• GOAL OF THE EXERCISE
Using the records below, give again exactly the lines from the line that contains "This screenshot has width=644, height=341." through the line that contains "Click the Relative", both ends included, and only those.

*** Opening DATASET ***

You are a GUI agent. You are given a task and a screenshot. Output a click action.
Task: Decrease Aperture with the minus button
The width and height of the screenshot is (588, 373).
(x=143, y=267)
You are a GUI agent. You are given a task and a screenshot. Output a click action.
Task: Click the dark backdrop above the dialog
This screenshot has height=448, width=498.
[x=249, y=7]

*** Closing DATASET ***
*** Opening DATASET ***

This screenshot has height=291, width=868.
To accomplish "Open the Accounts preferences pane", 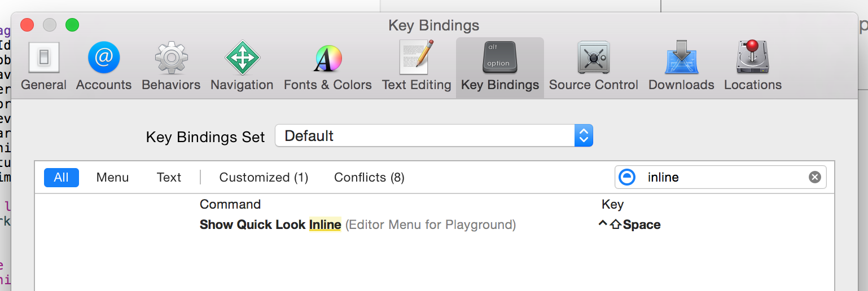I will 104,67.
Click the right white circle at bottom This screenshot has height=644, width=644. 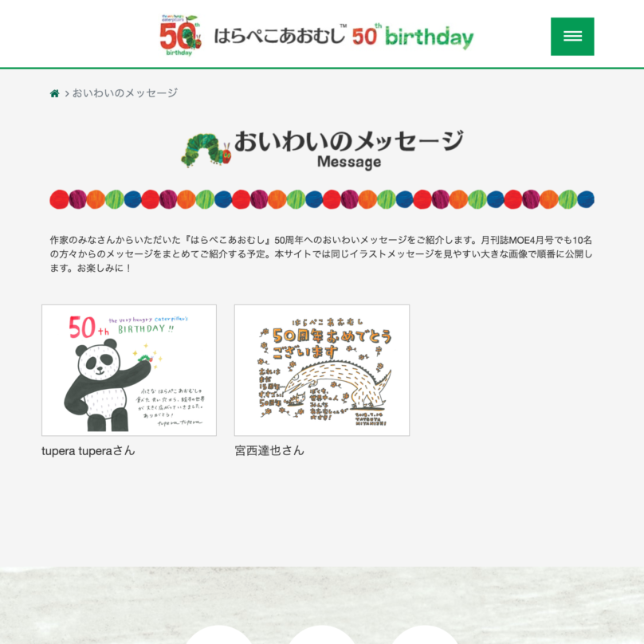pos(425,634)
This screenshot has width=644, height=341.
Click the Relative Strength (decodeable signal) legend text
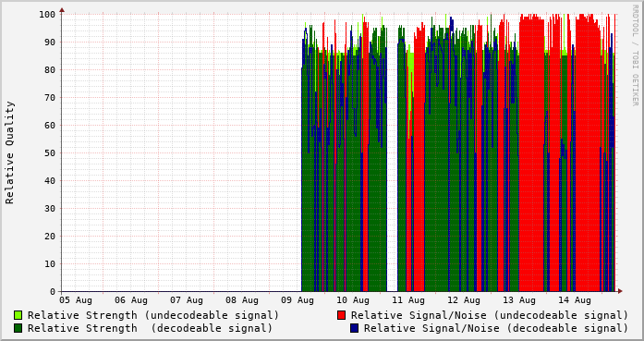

*** Closing DATASET ***

• RESULT FOR THIS TASK
This screenshot has width=644, height=341.
Click the Relative Strength (decodeable signal) legend text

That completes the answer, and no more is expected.